:: Extract ::
********************

1. The Problem (The “Why”)
While preparing for the “Sport for All Instructor” certification in South Korea, I faced a significant personal pain point: uncertainty. The oral exam had ambiguous grading criteria, causing immense stress and making it difficult to know if my preparation was effective. Existing study materials only provided sample answers, not a way to gauge performance.
2. The Solution (The “What”)
To solve this problem, I decided to build my own tool: a mobile-friendly web application that helps users memorize exam questions and, crucially, uses AI to provide an estimated score for their answers. This feature was designed to directly address the core problem of uncertainty and provide users with the confidence they need to succeed.
3. My Role & The Process (The “How”)
I was the sole product manager, designer, and full-stack engineer for this entire project, from initial concept to deployment.

********************

:: Data extract ::
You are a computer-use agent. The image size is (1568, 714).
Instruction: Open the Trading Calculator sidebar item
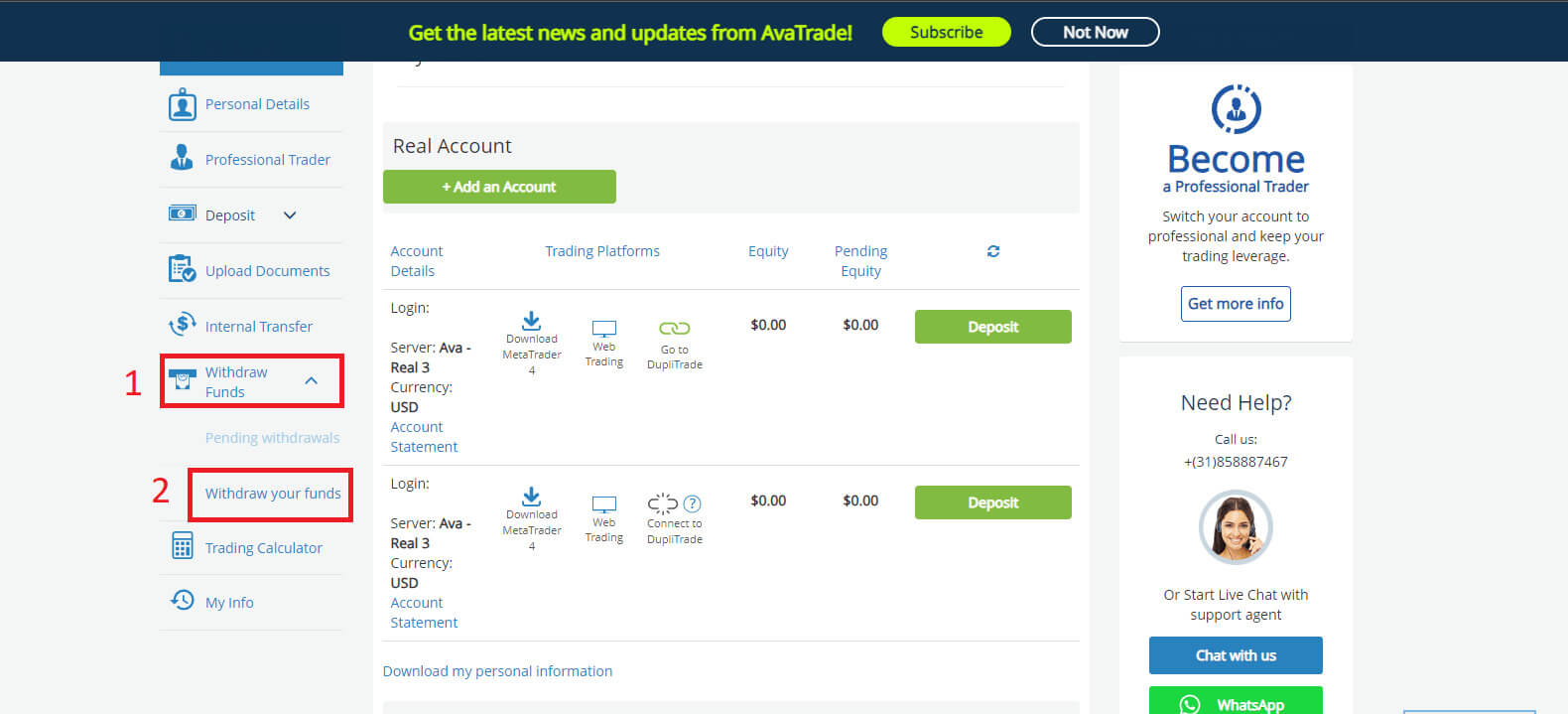pyautogui.click(x=263, y=548)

********************

:: Exercise goal ::
Continue the case study on the exam-prep web app, picking up after its last sentence about the author's role.

:: Response below ::
•
Phase 1 (2024 - MVP for My Own Exam Success): To prepare for my own certification exam, I quickly built a CSR-based prototype (React with Vite, Panda CSS). For the data backend, I used a pragmatic, no-cost approach: populating data in Google Sheets, exporting it as JSON using Google Apps Script, and hosting the file on GitHub Gist. The core feature was an AI-powered scoring system developed without a direct API, but through a manual data curation process. I applied prompt engineering principles, creating a detailed set of instructions that commanded AI models (GPT-4o, Claude 3 Opus) to act as strict examiners, and then systematically collected this AI-generated output to build the ‘answer key’ dataset myself. The accuracy of my custom prompts was validated when the AI’s prediction for my exam score was an exact match to my official result of 84/100 points.
•
Phase 2 (Public Release): To help the next cohort of candidates, I re-architected the app for public use with a modern, scalable stack (Next.js, Supabase). Continuing the successful methodology from Phase 1, I updated and refined the original AI prompts to align with the revised 2025 exam criteria. I then used this process to generate a new, comprehensive dataset of scores and feedback, which was imported into the Supabase (PostgreSQL) database to be displayed in the app.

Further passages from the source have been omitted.